> Stated task
Convert every line of the records into a numbered list, skipping blank lines and leaving out the pictures.

━━ Supplied records

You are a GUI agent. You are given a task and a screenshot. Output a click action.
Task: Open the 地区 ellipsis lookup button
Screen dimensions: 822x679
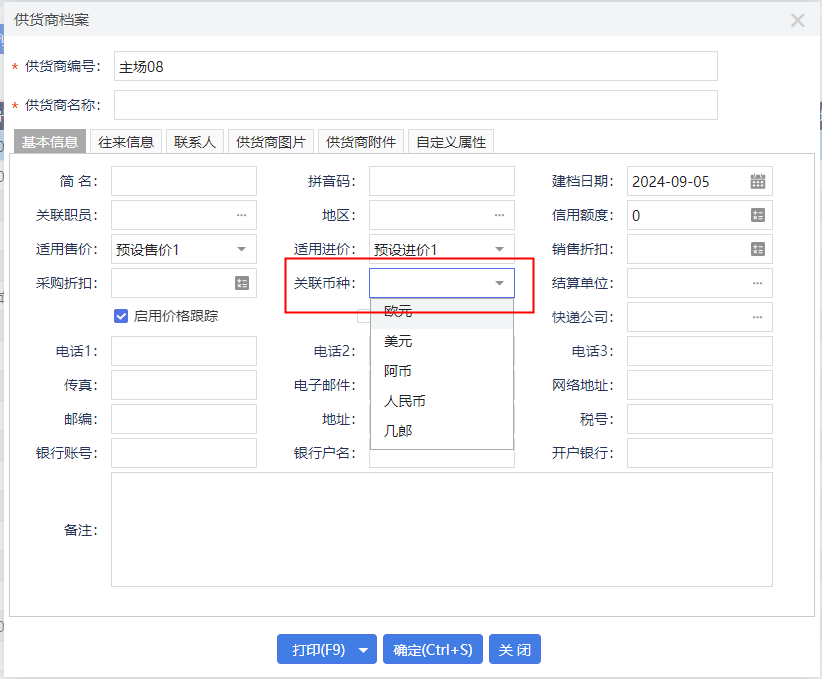[499, 215]
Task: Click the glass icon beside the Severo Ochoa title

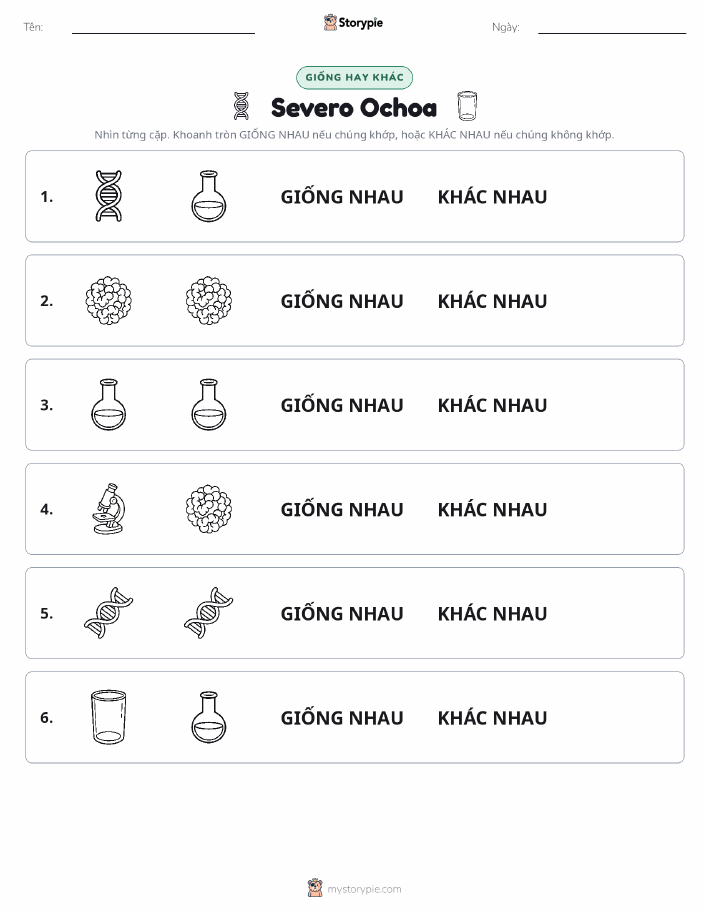Action: coord(467,106)
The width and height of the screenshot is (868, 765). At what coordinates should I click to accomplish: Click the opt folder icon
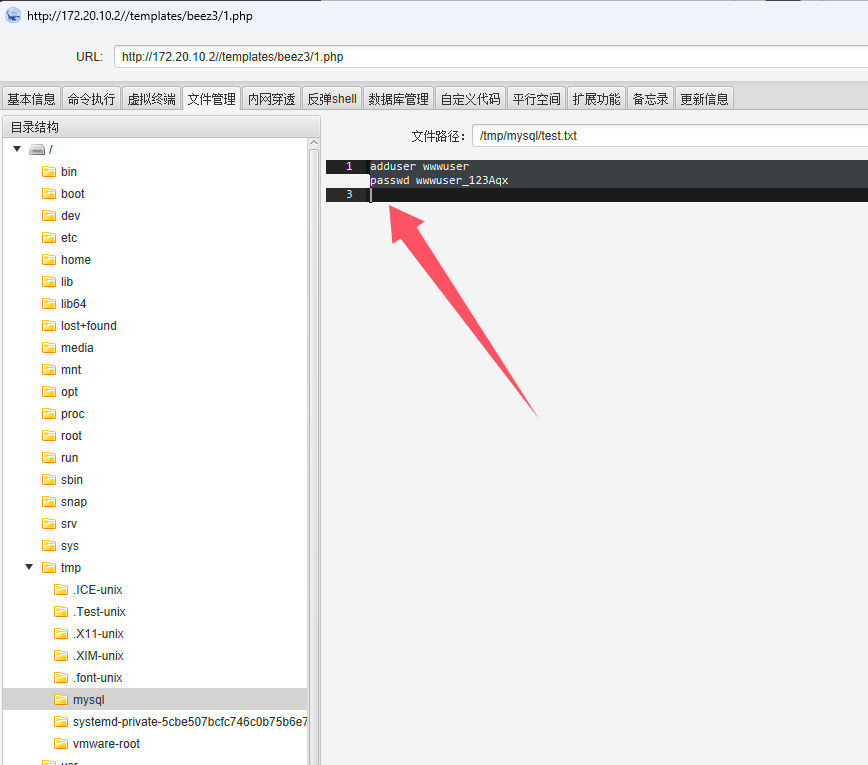pos(48,392)
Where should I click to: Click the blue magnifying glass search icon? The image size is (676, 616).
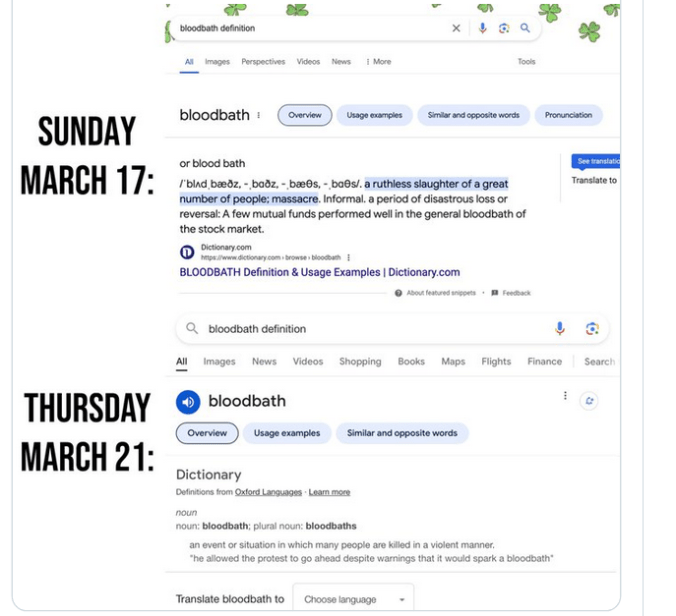(x=524, y=28)
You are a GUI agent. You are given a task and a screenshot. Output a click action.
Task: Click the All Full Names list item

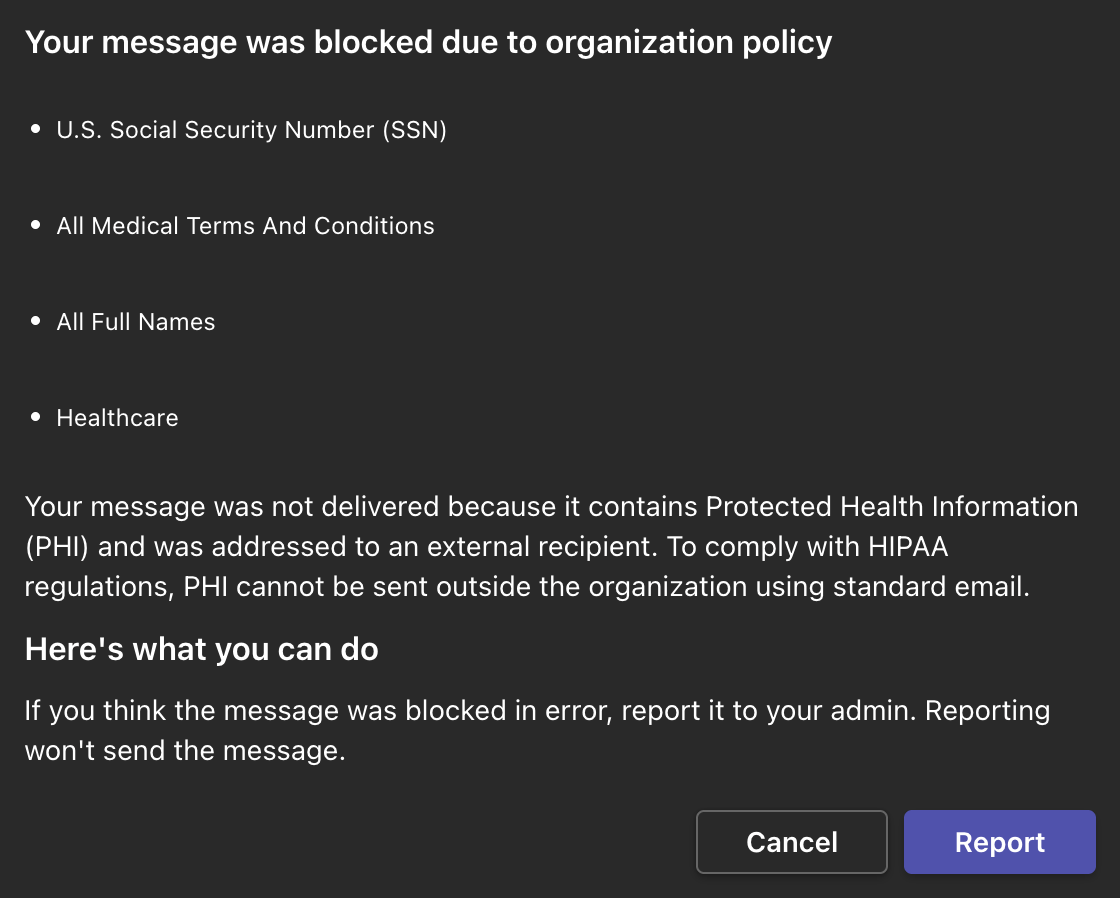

━━━━

> Result of the task
1. You are a GUI agent. You are given a task and a screenshot. Output a click action.
2. Task: Open the 地区 ellipsis lookup button
3. Screen dimensions: 822x679
4. [499, 215]
5. Task: Click the glass icon beside the Severo Ochoa title
6. Action: coord(467,106)
7. The width and height of the screenshot is (868, 765). At what coordinates should I click to accomplish: Click the opt folder icon
8. pos(48,392)
9. Where should I click to: Click the blue magnifying glass search icon? The image size is (676, 616).
10. (x=524, y=28)
11. You are a GUI agent. You are given a task and a screenshot. Output a click action.
12. Task: Click the All Full Names list item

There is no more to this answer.